Do this —
Rewrite the data from the line with "Expand the General" up to and including the line with "click(88, 66)", putting "image" wherever "screenshot" appears and leaving everything else unchanged.

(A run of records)
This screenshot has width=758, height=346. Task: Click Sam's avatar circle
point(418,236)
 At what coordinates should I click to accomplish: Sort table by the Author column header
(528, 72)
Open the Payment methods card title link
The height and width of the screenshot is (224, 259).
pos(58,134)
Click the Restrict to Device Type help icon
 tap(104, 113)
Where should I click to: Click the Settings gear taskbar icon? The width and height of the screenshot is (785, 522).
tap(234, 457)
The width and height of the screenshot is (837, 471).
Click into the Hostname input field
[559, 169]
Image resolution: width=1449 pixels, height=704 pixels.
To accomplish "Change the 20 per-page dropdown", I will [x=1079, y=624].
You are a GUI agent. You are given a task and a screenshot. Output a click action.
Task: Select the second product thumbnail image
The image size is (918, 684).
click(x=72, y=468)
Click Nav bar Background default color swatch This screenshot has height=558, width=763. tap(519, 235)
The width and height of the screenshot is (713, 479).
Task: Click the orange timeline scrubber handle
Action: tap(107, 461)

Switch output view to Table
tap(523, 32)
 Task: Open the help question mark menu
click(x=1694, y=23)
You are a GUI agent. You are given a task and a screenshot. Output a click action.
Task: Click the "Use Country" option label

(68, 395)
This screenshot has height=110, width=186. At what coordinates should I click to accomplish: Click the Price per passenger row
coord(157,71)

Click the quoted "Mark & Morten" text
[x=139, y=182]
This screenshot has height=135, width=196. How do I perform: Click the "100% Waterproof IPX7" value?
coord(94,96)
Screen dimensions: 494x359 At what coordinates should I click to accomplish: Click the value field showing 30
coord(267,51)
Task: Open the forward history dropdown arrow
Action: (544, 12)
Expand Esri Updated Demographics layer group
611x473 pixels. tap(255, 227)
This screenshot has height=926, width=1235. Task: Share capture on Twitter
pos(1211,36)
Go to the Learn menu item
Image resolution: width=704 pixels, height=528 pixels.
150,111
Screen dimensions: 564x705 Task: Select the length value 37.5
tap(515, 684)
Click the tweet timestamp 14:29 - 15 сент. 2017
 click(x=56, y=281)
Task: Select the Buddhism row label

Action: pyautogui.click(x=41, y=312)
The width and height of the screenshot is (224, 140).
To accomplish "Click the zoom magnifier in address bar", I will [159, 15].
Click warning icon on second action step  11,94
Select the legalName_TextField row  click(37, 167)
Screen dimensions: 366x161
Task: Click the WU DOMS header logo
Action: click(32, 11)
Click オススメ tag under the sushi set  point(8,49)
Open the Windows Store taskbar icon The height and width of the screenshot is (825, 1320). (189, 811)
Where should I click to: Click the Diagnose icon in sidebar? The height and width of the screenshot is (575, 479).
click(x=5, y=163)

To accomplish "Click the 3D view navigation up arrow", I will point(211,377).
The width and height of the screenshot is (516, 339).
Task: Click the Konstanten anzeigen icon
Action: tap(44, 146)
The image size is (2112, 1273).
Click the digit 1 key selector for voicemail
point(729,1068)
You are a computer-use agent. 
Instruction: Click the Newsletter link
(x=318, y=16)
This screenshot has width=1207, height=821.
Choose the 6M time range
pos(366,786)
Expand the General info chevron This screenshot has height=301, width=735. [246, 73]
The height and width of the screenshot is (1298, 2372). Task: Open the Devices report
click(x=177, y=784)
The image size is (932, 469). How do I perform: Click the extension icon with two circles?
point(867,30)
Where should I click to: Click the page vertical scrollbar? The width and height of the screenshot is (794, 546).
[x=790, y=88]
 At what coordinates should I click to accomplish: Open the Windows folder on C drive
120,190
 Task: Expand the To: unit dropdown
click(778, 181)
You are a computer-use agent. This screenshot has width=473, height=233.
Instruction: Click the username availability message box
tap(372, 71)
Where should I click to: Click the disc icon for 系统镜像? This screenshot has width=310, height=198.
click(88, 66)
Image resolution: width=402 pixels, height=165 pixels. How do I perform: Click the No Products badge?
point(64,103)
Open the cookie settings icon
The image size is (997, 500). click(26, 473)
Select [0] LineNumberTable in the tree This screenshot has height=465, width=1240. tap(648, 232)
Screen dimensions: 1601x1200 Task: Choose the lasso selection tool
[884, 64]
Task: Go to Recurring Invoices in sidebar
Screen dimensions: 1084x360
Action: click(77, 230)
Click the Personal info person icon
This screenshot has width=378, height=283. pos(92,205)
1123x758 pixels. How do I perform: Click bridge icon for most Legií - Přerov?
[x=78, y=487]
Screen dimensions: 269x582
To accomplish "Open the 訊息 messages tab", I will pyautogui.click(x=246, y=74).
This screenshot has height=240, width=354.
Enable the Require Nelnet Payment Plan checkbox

Result of the task —
Expand the General info chevron This image has height=301, width=735. [246, 73]
The height and width of the image is (1298, 2372). Task: Open the Devices report
click(x=177, y=784)
The image size is (932, 469). How do I perform: Click the extension icon with two circles?
point(867,30)
Where should I click to: Click the page vertical scrollbar? The width and height of the image is (794, 546).
[x=790, y=88]
 At what coordinates should I click to accomplish: Open the Windows folder on C drive
120,190
 Task: Expand the To: unit dropdown
click(778, 181)
You are a computer-use agent. This image has width=473, height=233.
Instruction: Click the username availability message box
tap(372, 71)
Where should I click to: Click the disc icon for 系统镜像? This image has width=310, height=198.
click(88, 66)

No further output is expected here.